Looking forward, step therapy will increasingly be driven by the explosion of genomic research and the rise of precision medicine, which targets the right treatments to the right patients at the right time. Genomic biomarkers are increasingly used to diagnose cancers and help select treatments including those for breast, non–small-cell lung, colorectal, and ovarian cancers, melanomas, and acute and chronic myeloid leukemias. Insights like these will accelerate as a result of advances in sequencing technologies, rapid expansion of genomic data, and newer analytic tools including artificial intelligence. The result: safer and more effective care.

Manufacturers could (but rarely do) bring to market a companion diagnostic to support personalized medicine. And manufacturers could go one step further and link their products to genetic (and one day epigenetic) information to support precision medicine. Perhaps their best defense against step therapy is a good offense.

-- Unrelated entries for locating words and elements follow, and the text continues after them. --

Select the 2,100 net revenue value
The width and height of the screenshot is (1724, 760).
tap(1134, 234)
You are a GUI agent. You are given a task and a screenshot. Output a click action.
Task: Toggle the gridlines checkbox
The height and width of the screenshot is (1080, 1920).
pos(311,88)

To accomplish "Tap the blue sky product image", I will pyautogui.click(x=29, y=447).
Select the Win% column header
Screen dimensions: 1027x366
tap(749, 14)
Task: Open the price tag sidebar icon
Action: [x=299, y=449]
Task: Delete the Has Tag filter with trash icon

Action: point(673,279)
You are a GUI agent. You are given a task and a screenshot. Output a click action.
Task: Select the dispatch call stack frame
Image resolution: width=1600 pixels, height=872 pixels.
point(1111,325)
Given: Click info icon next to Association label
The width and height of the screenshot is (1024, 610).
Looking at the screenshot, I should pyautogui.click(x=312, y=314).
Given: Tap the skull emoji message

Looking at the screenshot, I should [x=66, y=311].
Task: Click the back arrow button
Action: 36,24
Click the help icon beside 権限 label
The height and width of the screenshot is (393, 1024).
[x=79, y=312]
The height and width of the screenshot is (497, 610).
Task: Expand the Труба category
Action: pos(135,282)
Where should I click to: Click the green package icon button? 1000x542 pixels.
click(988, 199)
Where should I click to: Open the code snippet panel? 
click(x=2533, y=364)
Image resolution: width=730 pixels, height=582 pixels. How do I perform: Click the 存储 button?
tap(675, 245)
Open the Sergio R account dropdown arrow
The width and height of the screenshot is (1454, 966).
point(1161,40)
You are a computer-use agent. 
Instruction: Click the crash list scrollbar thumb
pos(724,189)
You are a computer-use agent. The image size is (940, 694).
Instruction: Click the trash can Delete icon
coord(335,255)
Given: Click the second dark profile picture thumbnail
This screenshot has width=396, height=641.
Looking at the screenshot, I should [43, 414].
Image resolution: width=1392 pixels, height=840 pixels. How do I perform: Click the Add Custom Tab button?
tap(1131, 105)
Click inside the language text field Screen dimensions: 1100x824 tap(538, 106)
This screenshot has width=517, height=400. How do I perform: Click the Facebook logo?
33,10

Payers have a difficult time defending a step-therapy requirement that conflicts with evidence. Step-therapy requirements that conflict with precision medicine will likely not survive attacks unless the step is through a competing product with comparable safety and efficacy but with a stronger economic value proposition.

The future is clear. Step therapy will not go away, but the requirements will evolve and will increasingly follow our right-handed DNA as we ascend toward precision medicine.